## Problems
(A) Turn the rows from the line containing "Image resolution: width=1549" through the line containing "(x=439, y=713)", inclusive, into a JSON list of strings with one string per line, leaving out blank lines.
(B) Go on with the review of the book on what the church can learn from networks, picking up after its last sentence.

** BEGIN Extracted text **

Thy Kingdom Connected: What the Church Can Learn from Facebook, the Internet, and Other Networks
By Dwight J. Friesen
192 pp. Baker. $14.99.

I think I have a new favorite Emergent writer, or at least someone to join Scot McKnight at the top of my list.  Although I have some concerns with some moves that this book makes (which is nothing new for my reviews, no?), I came away from this book with some new ideas to contemplate, some mental tools to try out on the relationships that constitute human existence, and a sense that I’d found someone who is asking the same sorts of questions that I’m asking but who has turned to different intellectual traditions to start forming answers.

Networks and the Basics of the Book

Friesen takes his vocabularies of networks, nodes, connections, and clusters from network theory, that hybrid of computer science and sociology that begins to some extent with existentialist philosophy and picks up serious steam as computer networks become one of the primary media and in some cases the main medium through which human beings in the developed world relate to one another. The main features of network thinking that set it apart from some of its rivals and predecessors are a focus on connection rather than being-in-itself, an insistence that any thing’s or person’s being is nothing less than the sum of her or his or its connections to other entities in the world; and a more focused attention on the ways in which human relationships within those networks differ from one another, this casual acquaintance neither flattened out to be equal with that intimate friendship nor one set in hierarchical preference over another, except in the thick description of this or that “cluster” moment.  (I’ll write a bit more about clusters, one of my favorite parts of the book, later.)

The bad news here is that Friesen falls to the temptation so common to these sorts of books, namely to divide the course of Western history into three segments called pre-modern, modern, and postmodern, and as with most such attempts to chop history into chunks defined by the current power structures, it lacks nuance.  The good news is that he does provide a selection of excerpts from thinkers as diverse as George Bernard Shaw, John Muir, Martin Luther King, Jr., Barack Obama, and the Dalai Lama, each of which highlights the interconnectedness of reality and the sense in which no thing in itself means anything exclusively in itself.  (As someone who studies and teaches 17th-century literature I was quite disappointed that John Donne’s “Meditation XVII” did not feature in the list, but I don’t expect seminary professors outside of the church history department to pay too much mind to folks before Hegel.)  Moreover, he provides a nice argument against reductionist anti-Institutionalism, comparing it to Gnosticism’s nay-saying to embodied community (106).

** END Extracted text **
** BEGIN Input data **

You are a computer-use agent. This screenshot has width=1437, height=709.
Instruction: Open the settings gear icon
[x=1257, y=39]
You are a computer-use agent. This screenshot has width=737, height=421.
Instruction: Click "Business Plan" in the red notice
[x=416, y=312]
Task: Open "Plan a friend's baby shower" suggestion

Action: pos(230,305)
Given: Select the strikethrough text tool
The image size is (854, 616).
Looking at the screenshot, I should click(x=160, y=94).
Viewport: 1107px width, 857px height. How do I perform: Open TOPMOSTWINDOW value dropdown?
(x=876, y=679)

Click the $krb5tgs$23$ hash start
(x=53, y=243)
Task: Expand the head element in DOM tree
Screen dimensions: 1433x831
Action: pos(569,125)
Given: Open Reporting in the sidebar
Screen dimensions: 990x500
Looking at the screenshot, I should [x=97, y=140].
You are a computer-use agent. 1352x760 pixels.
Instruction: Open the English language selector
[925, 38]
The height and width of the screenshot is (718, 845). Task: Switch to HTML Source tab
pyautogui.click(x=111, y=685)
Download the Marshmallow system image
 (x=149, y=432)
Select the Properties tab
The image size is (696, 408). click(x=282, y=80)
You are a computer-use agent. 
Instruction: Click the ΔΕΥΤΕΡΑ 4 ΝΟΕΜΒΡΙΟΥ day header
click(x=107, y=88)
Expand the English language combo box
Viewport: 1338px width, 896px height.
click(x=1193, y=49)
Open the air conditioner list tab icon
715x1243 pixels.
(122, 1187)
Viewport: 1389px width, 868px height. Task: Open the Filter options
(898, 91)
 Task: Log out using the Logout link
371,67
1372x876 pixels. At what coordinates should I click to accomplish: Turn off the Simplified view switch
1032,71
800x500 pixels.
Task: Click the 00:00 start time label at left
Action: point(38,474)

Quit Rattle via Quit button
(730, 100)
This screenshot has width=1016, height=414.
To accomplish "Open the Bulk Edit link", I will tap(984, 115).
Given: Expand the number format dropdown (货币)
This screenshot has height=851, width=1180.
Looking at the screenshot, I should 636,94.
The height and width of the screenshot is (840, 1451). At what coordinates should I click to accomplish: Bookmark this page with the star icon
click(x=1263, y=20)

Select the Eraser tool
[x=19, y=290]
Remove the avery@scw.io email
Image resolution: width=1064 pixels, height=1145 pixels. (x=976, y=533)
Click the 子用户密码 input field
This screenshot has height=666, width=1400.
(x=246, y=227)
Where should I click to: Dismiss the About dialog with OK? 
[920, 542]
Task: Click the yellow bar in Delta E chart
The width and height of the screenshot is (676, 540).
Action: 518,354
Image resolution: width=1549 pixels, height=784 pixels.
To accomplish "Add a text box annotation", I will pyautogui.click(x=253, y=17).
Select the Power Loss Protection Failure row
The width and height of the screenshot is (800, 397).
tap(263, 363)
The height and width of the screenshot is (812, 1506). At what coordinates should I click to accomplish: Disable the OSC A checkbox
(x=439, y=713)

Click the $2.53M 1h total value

** END Input data **

## Answers provided
(A)
[
  "Image resolution: width=1549 pixels, height=784 pixels.",
  "To accomplish \"Add a text box annotation\", I will pyautogui.click(x=253, y=17).",
  "Select the Power Loss Protection Failure row",
  "The width and height of the screenshot is (800, 397).",
  "tap(263, 363)",
  "The height and width of the screenshot is (812, 1506). At what coordinates should I click to accomplish: Disable the OSC A checkbox",
  "(x=439, y=713)"
]

(B)
Beyond those good things, Friesen also holds his own importance lightly, making fun of himself and his neologisims at one point and throughout the book insisting that whatever importance he holds is because of, yes, the good people with whom he’s connected over his years.  He relates this conception of his place in the world as he explicates what he calls “the parable of Google” (83), a vision of authority within the Church that is “revealed, not held” (115), a conception that makes me worry, but I’ll get to that later.

Christ-Commons and Christ-Cluster

By far the most interesting set of ideas in the book (they’re interconnected, dig?) are what Friesen calls Christ-Commons and Christ-Cluster, and I do think that this constellation of relationships is as fine a way as I’ve seen to cut some of the Gordian knots that arise when folks like me (a Deacon in a relatively conservative Christian Churches congregation) and folks like many of my friends (who are parts of various Emergent cohorts, house churches, and other “EC” aggregations) run into when we talk ecclesiolgy.  Rather than imagining such things as opposing entities of similar kind, Friesen locates them relative to each other as parts of a larger body of experience.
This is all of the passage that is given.